• **TASK OBJECTIVE**: Reproduce the listing below, substituting "screen assistant" for each occurrence of "computer-use agent" and leaving everything else as it is.

[Stored data entries]
[start]

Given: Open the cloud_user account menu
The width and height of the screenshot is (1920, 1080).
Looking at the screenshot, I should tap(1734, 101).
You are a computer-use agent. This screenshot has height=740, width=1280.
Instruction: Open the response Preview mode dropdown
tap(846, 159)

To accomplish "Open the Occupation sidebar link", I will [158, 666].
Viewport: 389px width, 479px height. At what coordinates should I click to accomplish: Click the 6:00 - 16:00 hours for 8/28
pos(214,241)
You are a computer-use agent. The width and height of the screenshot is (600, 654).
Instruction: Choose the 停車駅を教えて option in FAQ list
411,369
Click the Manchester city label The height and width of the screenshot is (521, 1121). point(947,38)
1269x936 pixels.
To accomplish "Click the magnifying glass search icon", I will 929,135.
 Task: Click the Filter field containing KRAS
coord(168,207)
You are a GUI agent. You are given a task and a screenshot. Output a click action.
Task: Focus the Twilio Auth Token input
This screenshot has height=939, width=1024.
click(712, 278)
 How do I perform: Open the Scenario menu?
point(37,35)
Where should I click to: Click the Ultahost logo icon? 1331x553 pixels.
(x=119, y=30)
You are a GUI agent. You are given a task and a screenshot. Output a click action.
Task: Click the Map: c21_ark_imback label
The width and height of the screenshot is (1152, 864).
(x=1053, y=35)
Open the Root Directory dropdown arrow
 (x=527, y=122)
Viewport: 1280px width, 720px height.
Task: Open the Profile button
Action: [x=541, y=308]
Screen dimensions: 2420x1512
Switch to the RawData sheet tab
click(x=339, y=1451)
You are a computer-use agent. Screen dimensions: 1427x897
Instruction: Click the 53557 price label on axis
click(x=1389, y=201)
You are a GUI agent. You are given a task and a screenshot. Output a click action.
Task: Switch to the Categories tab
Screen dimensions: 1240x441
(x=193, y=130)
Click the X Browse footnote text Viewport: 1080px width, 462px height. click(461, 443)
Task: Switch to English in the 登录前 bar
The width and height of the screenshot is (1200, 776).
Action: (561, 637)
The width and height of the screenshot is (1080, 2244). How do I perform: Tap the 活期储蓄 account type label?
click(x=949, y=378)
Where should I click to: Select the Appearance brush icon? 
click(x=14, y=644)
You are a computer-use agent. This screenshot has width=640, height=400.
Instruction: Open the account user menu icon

[end]

• **RESPONSE TO THIS TASK**:
Given: Open the cloud_user account menu
The width and height of the screenshot is (1920, 1080).
Looking at the screenshot, I should tap(1734, 101).
You are a screen assistant. This screenshot has height=740, width=1280.
Instruction: Open the response Preview mode dropdown
tap(846, 159)

To accomplish "Open the Occupation sidebar link", I will [158, 666].
Viewport: 389px width, 479px height. At what coordinates should I click to accomplish: Click the 6:00 - 16:00 hours for 8/28
pos(214,241)
You are a screen assistant. The width and height of the screenshot is (600, 654).
Instruction: Choose the 停車駅を教えて option in FAQ list
411,369
Click the Manchester city label The height and width of the screenshot is (521, 1121). point(947,38)
1269x936 pixels.
To accomplish "Click the magnifying glass search icon", I will 929,135.
 Task: Click the Filter field containing KRAS
coord(168,207)
You are a GUI agent. You are given a task and a screenshot. Output a click action.
Task: Focus the Twilio Auth Token input
This screenshot has height=939, width=1024.
click(712, 278)
 How do I perform: Open the Scenario menu?
point(37,35)
Where should I click to: Click the Ultahost logo icon? 1331x553 pixels.
(x=119, y=30)
You are a GUI agent. You are given a task and a screenshot. Output a click action.
Task: Click the Map: c21_ark_imback label
The width and height of the screenshot is (1152, 864).
(x=1053, y=35)
Open the Root Directory dropdown arrow
 (x=527, y=122)
Viewport: 1280px width, 720px height.
Task: Open the Profile button
Action: [x=541, y=308]
Screen dimensions: 2420x1512
Switch to the RawData sheet tab
click(x=339, y=1451)
You are a screen assistant. Screen dimensions: 1427x897
Instruction: Click the 53557 price label on axis
click(x=1389, y=201)
You are a GUI agent. You are given a task and a screenshot. Output a click action.
Task: Switch to the Categories tab
Screen dimensions: 1240x441
(x=193, y=130)
Click the X Browse footnote text Viewport: 1080px width, 462px height. click(461, 443)
Task: Switch to English in the 登录前 bar
The width and height of the screenshot is (1200, 776).
Action: (561, 637)
The width and height of the screenshot is (1080, 2244). How do I perform: Tap the 活期储蓄 account type label?
click(x=949, y=378)
Where should I click to: Select the Appearance brush icon? 
click(x=14, y=644)
You are a screen assistant. This screenshot has width=640, height=400.
Instruction: Open the account user menu icon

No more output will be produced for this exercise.